DO THIS:
Copy out, unchanged, the items that begin with the line containing "Oglašavanje (216, 2457)" and end with the line containing "Asóciate (799, 111)", including both of those lines.

STORED ROWS:
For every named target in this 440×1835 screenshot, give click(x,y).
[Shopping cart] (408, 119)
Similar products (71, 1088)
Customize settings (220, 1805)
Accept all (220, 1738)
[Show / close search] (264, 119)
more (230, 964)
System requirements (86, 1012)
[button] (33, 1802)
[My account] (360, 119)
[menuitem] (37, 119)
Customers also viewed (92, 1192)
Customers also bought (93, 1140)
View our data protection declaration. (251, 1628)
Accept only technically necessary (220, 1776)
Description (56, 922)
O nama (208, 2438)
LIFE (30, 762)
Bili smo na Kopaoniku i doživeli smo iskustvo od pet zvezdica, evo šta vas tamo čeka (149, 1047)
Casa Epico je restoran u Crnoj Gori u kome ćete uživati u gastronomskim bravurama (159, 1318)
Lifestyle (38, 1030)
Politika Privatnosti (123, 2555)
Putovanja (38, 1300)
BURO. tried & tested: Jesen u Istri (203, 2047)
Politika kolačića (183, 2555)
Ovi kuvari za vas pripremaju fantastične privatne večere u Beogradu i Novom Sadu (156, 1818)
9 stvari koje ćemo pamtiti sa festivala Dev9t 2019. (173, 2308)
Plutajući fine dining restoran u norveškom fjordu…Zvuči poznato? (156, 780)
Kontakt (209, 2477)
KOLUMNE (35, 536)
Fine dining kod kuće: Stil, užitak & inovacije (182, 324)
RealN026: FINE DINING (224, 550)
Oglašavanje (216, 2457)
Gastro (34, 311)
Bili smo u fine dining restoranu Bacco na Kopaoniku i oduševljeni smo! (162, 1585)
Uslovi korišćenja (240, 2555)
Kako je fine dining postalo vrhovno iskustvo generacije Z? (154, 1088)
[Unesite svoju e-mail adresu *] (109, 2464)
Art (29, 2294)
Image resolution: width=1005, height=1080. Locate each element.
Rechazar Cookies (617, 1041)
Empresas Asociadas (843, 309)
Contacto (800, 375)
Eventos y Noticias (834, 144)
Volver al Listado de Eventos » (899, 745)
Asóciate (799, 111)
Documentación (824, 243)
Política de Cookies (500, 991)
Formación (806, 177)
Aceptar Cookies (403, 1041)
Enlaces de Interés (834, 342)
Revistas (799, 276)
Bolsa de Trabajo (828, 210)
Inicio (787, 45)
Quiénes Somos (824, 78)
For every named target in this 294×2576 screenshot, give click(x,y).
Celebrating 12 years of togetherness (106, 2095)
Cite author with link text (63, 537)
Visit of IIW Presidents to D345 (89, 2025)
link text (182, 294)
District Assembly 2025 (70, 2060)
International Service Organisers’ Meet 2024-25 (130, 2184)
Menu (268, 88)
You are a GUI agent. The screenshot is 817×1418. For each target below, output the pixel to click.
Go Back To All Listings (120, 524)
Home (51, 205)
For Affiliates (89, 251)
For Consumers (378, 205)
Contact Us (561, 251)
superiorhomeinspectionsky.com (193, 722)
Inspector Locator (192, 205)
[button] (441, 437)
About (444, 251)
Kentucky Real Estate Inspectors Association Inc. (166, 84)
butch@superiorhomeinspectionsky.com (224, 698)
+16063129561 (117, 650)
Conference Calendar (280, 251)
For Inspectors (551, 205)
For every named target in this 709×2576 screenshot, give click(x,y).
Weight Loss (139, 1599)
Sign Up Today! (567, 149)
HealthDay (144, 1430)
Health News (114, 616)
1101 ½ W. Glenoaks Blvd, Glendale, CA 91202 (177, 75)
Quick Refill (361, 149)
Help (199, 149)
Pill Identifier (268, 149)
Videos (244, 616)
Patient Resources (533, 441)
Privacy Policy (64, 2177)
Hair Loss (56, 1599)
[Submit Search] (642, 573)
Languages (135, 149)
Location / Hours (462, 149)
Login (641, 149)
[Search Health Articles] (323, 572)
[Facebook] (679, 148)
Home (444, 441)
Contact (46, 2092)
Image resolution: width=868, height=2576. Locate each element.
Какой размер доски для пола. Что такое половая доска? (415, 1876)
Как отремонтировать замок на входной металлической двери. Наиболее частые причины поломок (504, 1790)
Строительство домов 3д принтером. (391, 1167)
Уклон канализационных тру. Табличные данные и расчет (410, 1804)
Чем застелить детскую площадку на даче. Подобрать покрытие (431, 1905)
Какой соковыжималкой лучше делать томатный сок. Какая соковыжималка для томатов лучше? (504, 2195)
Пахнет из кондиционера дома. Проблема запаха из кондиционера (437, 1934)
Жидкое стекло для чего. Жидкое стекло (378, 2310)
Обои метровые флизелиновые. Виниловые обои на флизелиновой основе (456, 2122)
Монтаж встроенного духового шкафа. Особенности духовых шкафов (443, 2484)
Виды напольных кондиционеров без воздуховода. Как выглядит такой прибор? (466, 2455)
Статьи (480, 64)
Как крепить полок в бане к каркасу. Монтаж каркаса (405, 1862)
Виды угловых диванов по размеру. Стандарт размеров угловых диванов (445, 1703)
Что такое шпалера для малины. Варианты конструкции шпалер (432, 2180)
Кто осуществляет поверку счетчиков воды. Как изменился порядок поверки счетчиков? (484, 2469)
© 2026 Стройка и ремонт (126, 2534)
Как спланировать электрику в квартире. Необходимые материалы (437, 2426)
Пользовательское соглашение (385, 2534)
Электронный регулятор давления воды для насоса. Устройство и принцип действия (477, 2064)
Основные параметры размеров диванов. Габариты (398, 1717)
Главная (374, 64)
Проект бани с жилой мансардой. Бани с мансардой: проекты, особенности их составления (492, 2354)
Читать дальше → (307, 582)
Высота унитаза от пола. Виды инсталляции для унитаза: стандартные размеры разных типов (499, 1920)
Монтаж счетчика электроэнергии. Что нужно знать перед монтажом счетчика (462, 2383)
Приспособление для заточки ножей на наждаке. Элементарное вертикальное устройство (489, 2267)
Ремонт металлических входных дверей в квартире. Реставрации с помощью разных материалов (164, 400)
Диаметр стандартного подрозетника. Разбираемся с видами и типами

RESULT FOR THIS EXERCISE:
Oglašavanje (216, 2457)
Gastro (34, 311)
Bili smo u fine dining restoranu Bacco na Kopaoniku i oduševljeni smo! (162, 1585)
Uslovi korišćenja (240, 2555)
Kako je fine dining postalo vrhovno iskustvo generacije Z? (154, 1088)
[Unesite svoju e-mail adresu *] (109, 2464)
Art (29, 2294)
Image resolution: width=1005, height=1080. Locate each element.
Rechazar Cookies (617, 1041)
Empresas Asociadas (843, 309)
Contacto (800, 375)
Eventos y Noticias (834, 144)
Volver al Listado de Eventos » (899, 745)
Asóciate (799, 111)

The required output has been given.